• **ACTIVITY**: Each record is to be printed again precisely as it reads.

• **EXCERPTED DATA**:
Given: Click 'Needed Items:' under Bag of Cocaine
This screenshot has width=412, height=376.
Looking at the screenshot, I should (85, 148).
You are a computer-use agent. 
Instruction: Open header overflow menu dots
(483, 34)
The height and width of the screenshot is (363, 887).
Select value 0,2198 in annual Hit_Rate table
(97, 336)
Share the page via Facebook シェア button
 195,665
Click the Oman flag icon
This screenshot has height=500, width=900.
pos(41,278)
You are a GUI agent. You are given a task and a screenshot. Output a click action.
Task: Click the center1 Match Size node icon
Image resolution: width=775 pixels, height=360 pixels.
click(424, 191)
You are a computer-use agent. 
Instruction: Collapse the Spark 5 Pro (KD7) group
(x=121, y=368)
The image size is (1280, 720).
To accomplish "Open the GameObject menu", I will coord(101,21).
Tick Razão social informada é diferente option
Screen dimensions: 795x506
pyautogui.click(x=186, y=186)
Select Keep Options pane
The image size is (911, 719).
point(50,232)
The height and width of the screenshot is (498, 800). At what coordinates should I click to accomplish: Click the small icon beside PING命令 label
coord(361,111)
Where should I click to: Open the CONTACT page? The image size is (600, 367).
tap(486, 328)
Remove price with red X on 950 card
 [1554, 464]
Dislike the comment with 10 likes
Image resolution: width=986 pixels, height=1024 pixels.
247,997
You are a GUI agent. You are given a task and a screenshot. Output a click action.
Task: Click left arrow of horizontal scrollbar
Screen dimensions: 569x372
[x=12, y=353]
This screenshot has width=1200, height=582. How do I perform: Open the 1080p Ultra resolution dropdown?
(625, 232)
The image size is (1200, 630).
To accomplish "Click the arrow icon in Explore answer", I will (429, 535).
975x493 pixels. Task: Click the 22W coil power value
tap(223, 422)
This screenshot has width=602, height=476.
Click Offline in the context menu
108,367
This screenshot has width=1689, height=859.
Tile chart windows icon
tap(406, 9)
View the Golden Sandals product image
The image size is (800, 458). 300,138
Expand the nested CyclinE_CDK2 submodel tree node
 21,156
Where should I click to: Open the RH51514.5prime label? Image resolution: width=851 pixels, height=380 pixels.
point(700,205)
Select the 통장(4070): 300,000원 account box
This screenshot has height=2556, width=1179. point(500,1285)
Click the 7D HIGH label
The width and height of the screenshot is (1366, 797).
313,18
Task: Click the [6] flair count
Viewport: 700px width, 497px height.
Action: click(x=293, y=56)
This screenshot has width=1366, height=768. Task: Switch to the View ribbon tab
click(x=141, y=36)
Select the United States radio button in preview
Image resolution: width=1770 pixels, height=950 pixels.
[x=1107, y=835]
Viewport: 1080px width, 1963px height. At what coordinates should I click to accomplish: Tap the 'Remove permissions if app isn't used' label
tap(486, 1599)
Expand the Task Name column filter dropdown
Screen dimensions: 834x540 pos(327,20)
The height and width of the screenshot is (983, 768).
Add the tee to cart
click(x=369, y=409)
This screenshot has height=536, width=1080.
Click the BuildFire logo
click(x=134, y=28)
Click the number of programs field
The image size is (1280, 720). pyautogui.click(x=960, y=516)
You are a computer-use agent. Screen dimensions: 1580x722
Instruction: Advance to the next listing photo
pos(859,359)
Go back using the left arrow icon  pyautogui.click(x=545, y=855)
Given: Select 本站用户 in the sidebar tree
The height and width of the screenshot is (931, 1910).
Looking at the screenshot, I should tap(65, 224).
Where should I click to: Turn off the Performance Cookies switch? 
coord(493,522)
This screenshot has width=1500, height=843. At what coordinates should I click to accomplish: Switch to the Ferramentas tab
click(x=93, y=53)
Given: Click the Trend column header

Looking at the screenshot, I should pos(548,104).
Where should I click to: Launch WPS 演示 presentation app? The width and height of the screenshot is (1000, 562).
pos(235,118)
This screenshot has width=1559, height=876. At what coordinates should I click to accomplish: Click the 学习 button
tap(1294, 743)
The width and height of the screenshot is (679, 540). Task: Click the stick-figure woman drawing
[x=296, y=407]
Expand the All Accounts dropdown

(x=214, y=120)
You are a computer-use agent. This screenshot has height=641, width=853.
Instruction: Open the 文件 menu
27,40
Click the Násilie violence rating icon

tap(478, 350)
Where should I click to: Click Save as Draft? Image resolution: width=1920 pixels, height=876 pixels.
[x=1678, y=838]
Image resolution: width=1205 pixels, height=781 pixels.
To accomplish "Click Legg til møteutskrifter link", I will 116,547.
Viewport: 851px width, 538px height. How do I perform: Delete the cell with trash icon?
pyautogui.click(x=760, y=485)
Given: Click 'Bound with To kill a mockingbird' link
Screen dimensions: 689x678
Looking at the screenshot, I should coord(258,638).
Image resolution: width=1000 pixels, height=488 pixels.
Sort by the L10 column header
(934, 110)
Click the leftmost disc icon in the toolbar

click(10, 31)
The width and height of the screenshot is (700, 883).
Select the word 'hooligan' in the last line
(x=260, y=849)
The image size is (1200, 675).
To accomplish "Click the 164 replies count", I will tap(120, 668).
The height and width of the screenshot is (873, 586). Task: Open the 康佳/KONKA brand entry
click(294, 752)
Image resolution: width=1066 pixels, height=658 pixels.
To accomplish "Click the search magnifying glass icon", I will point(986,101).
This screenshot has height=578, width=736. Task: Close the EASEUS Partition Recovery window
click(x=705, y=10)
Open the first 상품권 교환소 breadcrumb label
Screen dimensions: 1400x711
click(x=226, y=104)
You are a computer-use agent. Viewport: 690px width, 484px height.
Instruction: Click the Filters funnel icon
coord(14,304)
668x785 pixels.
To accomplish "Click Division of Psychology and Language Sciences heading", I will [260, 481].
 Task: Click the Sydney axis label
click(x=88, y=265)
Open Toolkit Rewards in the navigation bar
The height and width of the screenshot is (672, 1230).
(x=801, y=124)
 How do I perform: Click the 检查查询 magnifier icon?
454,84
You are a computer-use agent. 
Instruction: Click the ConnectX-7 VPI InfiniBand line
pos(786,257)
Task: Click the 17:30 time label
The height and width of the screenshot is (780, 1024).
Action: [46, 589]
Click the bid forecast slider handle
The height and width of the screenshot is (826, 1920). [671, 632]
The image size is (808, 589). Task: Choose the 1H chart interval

• **WRITTEN RESPONSE**:
Given: Click 'Needed Items:' under Bag of Cocaine
This screenshot has width=412, height=376.
Looking at the screenshot, I should (85, 148).
You are a computer-use agent. 
Instruction: Open header overflow menu dots
(483, 34)
The height and width of the screenshot is (363, 887).
Select value 0,2198 in annual Hit_Rate table
(97, 336)
Share the page via Facebook シェア button
 195,665
Click the Oman flag icon
This screenshot has height=500, width=900.
pos(41,278)
You are a GUI agent. You are given a task and a screenshot. Output a click action.
Task: Click the center1 Match Size node icon
Image resolution: width=775 pixels, height=360 pixels.
click(424, 191)
You are a computer-use agent. 
Instruction: Collapse the Spark 5 Pro (KD7) group
(x=121, y=368)
The image size is (1280, 720).
To accomplish "Open the GameObject menu", I will coord(101,21).
Tick Razão social informada é diferente option
Screen dimensions: 795x506
pyautogui.click(x=186, y=186)
Select Keep Options pane
The image size is (911, 719).
point(50,232)
The height and width of the screenshot is (498, 800). At what coordinates should I click to accomplish: Click the small icon beside PING命令 label
coord(361,111)
Where should I click to: Open the CONTACT page? The image size is (600, 367).
tap(486, 328)
Remove price with red X on 950 card
 [1554, 464]
Dislike the comment with 10 likes
Image resolution: width=986 pixels, height=1024 pixels.
247,997
You are a GUI agent. You are given a task and a screenshot. Output a click action.
Task: Click left arrow of horizontal scrollbar
Screen dimensions: 569x372
[x=12, y=353]
This screenshot has width=1200, height=582. How do I perform: Open the 1080p Ultra resolution dropdown?
(625, 232)
The image size is (1200, 630).
To accomplish "Click the arrow icon in Explore answer", I will (429, 535).
975x493 pixels. Task: Click the 22W coil power value
tap(223, 422)
This screenshot has width=602, height=476.
Click Offline in the context menu
108,367
This screenshot has width=1689, height=859.
Tile chart windows icon
tap(406, 9)
View the Golden Sandals product image
The image size is (800, 458). 300,138
Expand the nested CyclinE_CDK2 submodel tree node
 21,156
Where should I click to: Open the RH51514.5prime label? Image resolution: width=851 pixels, height=380 pixels.
point(700,205)
Select the 통장(4070): 300,000원 account box
This screenshot has height=2556, width=1179. point(500,1285)
Click the 7D HIGH label
The width and height of the screenshot is (1366, 797).
313,18
Task: Click the [6] flair count
Viewport: 700px width, 497px height.
Action: click(x=293, y=56)
This screenshot has width=1366, height=768. Task: Switch to the View ribbon tab
click(x=141, y=36)
Select the United States radio button in preview
Image resolution: width=1770 pixels, height=950 pixels.
[x=1107, y=835]
Viewport: 1080px width, 1963px height. At what coordinates should I click to accomplish: Tap the 'Remove permissions if app isn't used' label
tap(486, 1599)
Expand the Task Name column filter dropdown
Screen dimensions: 834x540 pos(327,20)
The height and width of the screenshot is (983, 768).
Add the tee to cart
click(x=369, y=409)
This screenshot has height=536, width=1080.
Click the BuildFire logo
click(x=134, y=28)
Click the number of programs field
The image size is (1280, 720). pyautogui.click(x=960, y=516)
You are a computer-use agent. Screen dimensions: 1580x722
Instruction: Advance to the next listing photo
pos(859,359)
Go back using the left arrow icon  pyautogui.click(x=545, y=855)
Given: Select 本站用户 in the sidebar tree
The height and width of the screenshot is (931, 1910).
Looking at the screenshot, I should tap(65, 224).
Where should I click to: Turn off the Performance Cookies switch? 
coord(493,522)
This screenshot has width=1500, height=843. At what coordinates should I click to accomplish: Switch to the Ferramentas tab
click(x=93, y=53)
Given: Click the Trend column header

Looking at the screenshot, I should pos(548,104).
Where should I click to: Launch WPS 演示 presentation app? The width and height of the screenshot is (1000, 562).
pos(235,118)
This screenshot has width=1559, height=876. At what coordinates should I click to accomplish: Click the 学习 button
tap(1294, 743)
The width and height of the screenshot is (679, 540). Task: Click the stick-figure woman drawing
[x=296, y=407]
Expand the All Accounts dropdown

(x=214, y=120)
You are a computer-use agent. This screenshot has height=641, width=853.
Instruction: Open the 文件 menu
27,40
Click the Násilie violence rating icon

tap(478, 350)
Where should I click to: Click Save as Draft? Image resolution: width=1920 pixels, height=876 pixels.
[x=1678, y=838]
Image resolution: width=1205 pixels, height=781 pixels.
To accomplish "Click Legg til møteutskrifter link", I will 116,547.
Viewport: 851px width, 538px height. How do I perform: Delete the cell with trash icon?
pyautogui.click(x=760, y=485)
Given: Click 'Bound with To kill a mockingbird' link
Screen dimensions: 689x678
Looking at the screenshot, I should coord(258,638).
Image resolution: width=1000 pixels, height=488 pixels.
Sort by the L10 column header
(934, 110)
Click the leftmost disc icon in the toolbar

click(10, 31)
The width and height of the screenshot is (700, 883).
Select the word 'hooligan' in the last line
(x=260, y=849)
The image size is (1200, 675).
To accomplish "Click the 164 replies count", I will tap(120, 668).
The height and width of the screenshot is (873, 586). Task: Open the 康佳/KONKA brand entry
click(294, 752)
Image resolution: width=1066 pixels, height=658 pixels.
To accomplish "Click the search magnifying glass icon", I will point(986,101).
This screenshot has height=578, width=736. Task: Close the EASEUS Partition Recovery window
click(x=705, y=10)
Open the first 상품권 교환소 breadcrumb label
Screen dimensions: 1400x711
click(x=226, y=104)
You are a computer-use agent. Viewport: 690px width, 484px height.
Instruction: Click the Filters funnel icon
coord(14,304)
668x785 pixels.
To accomplish "Click Division of Psychology and Language Sciences heading", I will [260, 481].
 Task: Click the Sydney axis label
click(x=88, y=265)
Open Toolkit Rewards in the navigation bar
The height and width of the screenshot is (672, 1230).
(x=801, y=124)
 How do I perform: Click the 检查查询 magnifier icon?
454,84
You are a computer-use agent. 
Instruction: Click the ConnectX-7 VPI InfiniBand line
pos(786,257)
Task: Click the 17:30 time label
The height and width of the screenshot is (780, 1024).
Action: [46, 589]
Click the bid forecast slider handle
The height and width of the screenshot is (826, 1920). [671, 632]
The image size is (808, 589). Task: Choose the 1H chart interval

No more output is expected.